2010 Anderson Family WV Pinot
Did a Dingo eat my baby?
from Sept 2012
The Cliff Notes: Cherry red with slight brick in color, the wine opens to olive and black pepper, followed by cherry, tea and cool-climate Australian Shiraz? G’day, mate. In the mouth it’s lithe cherry with smoke and a savory edge. The structure drives on acid, leaning long and exceedingly smooth.
The Story: Anderson Family Vineyard sets some of the smallest berries and, by extension, some of the smallest clusters in the state of Oregon. On the more elegant end of the spectrum and a favorite of sommeliers, it seems always to be the first of our wines to attain a more Burgundy nose of dried orange peel and iron.
The Building of: Small-lot wild yeast fermentations, 100% barrel aged for 18 months in French oak barrels (one new, one once-filled, one twice-filled).
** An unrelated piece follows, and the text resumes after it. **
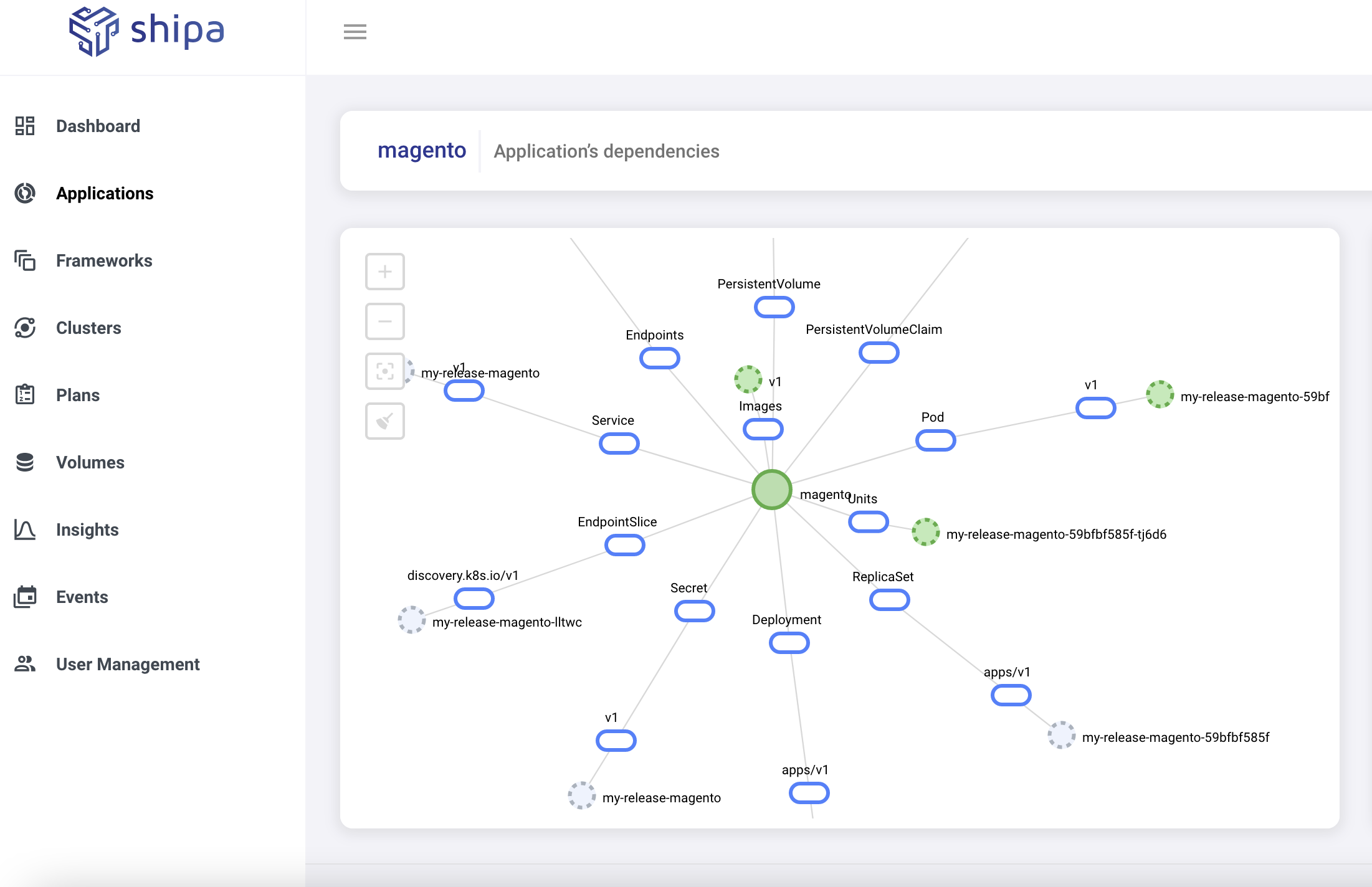Click the Volumes database icon
The width and height of the screenshot is (1372, 887).
(x=25, y=462)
Bottled unfined and unfiltered in March of 2012.
Ageability: You’ll do best by decanting to get it air within its first three years. Well cellared you should anticipate additional complexity during its first 10 years with a potential 12 year drinking horizon.
Vineyards: The steep and rocky South Block of Anderson Family Vineyards is dry-farmed 20-year-old Dijon 115 clone Pinot noir. As such, it is some of the oldest Dijon clone Pinot noir in Oregon.